Mündlich aus Thören an der Aller.


In Ostenholz war einmal eine Frau, die haspelte für andre Zwirngarn und weil sie da mal zwei Knäuel von einer Frau für sich behalten, hat sie nach ihrem Tode umgehen müßen. Nun sagten die Leute immer, in dem Holze zwischen Ostenholz und Hohenbrelingen ist es nicht recht richtig, da läßt sich des Nachts ein weißer Spitzhund sehen, und wenn darum einer um diese Zeit dort entlang gehn mußte, so machte er, daß er hindurchkam. Mal ging nun auch einer des Nachts aus Ostenholz durch den Busch nach Brelingen zu, und wie er beinahe an dem Kreuzwege ist, sieht er, wie ein weißgekleidetes Frauenzimmer ihm entgegenkommt und auch auf den Kreuzweg zuläuft. Da denkt er, willst nur eilen, daß du hinüberkommst und mit ihr dort nicht zusammentriffst; als er aber dicht herankommt, sitzt die Frau bereits auf dem Kreuzwege. Da faßt er sich ein Herz, tritt an sie heran [265] und fragt, was sie hier sitze; da sagt sie denn, sie wolle ihm gern alles erzählen, aber er müße ihr auch versprechen, das zu thun, was sie von ihm verlange, denn wenn er es wolle, so könne er es erfüllen.

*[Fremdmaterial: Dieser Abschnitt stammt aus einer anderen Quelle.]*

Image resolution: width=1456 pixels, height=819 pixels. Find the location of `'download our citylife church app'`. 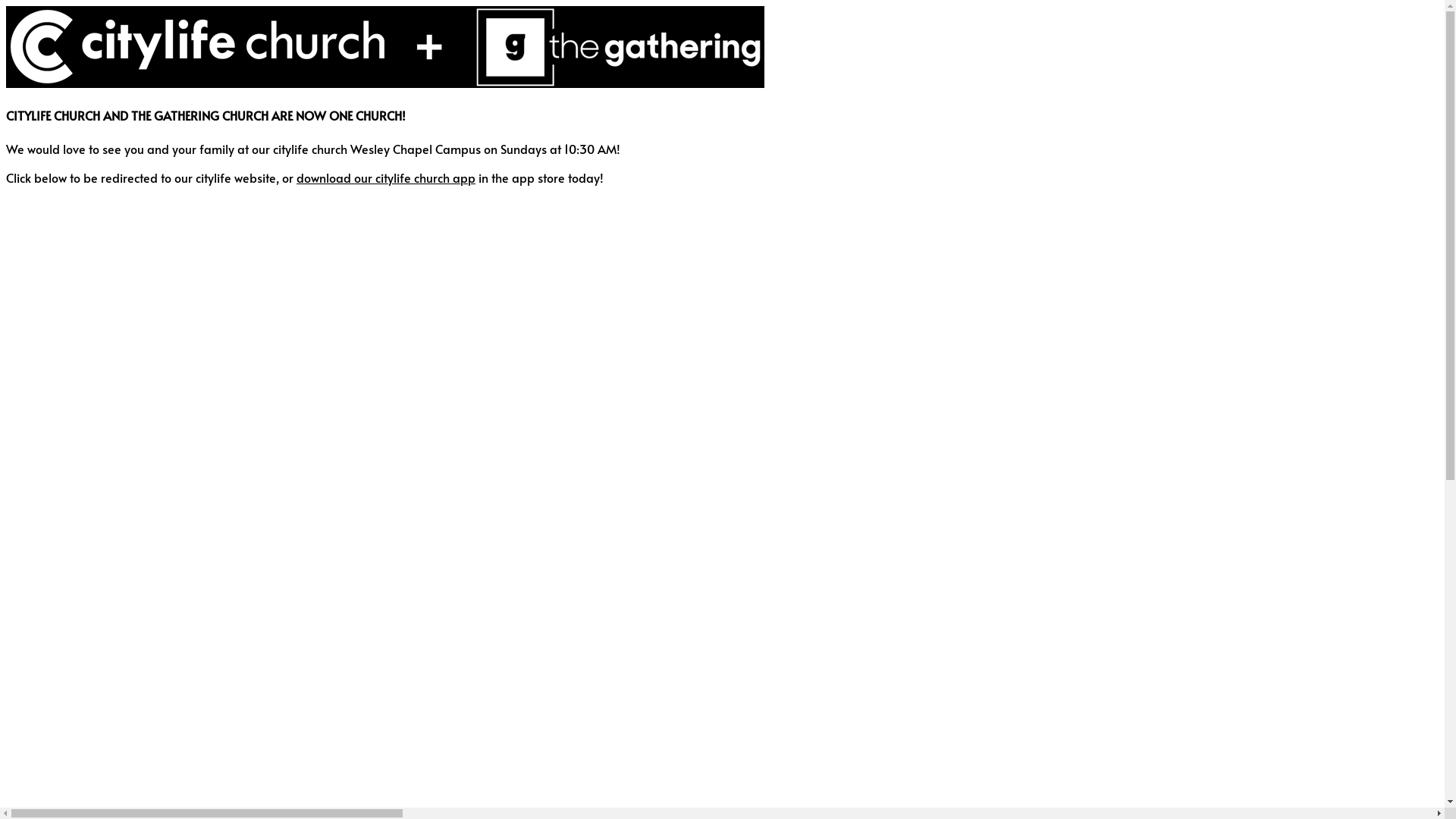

Das versprach ihr der Mann und nun erzählte sie ihm, sie habe bei ihren Lebzeiten Zwirngarn für andre gesponnen und zwei Knäuel von einer Frau für sich behalten und deshalb habe sie nun keine Ruhe im Grabe und müße des Nachts hier umgehen. Darum solle er zu der Frau, die sie ihm bezeichnete, gehen und ihr zwei Knäuel Zwirngarn bringen, dann wäre sie erlöst. Der Mann versprach ihr nochmals, es zu thun, und sie verlangte nur noch, daß er ihr seine rechte Hand drauf geben solle. Das mochte er aber doch nicht und reichte ihr seinen Handstock hin, und als sie den losließ, waren ihre fünf Finger tief darin eingebrannt. Sogleich aber schwebte sie auf wie ein lichter Geist und der Mann hörte, wie sie das Lied: »Nun ruhen alle Wälder« anstimmte; darauf stieg sie immer höher und höher und der Gesang tönte immer schwächer und schwächer, bis er endlich ganz und gar verhallte. Der Mann aber brachte der ihm bezeichneten Frau die beiden Knäuel Garn und seit der Zeit hat sich nie wieder etwas in dem Holze sehen laßen; der Stock aber, in dem die fünf Finger eingebrannt sind, ist noch in Ostenholz zu sehen.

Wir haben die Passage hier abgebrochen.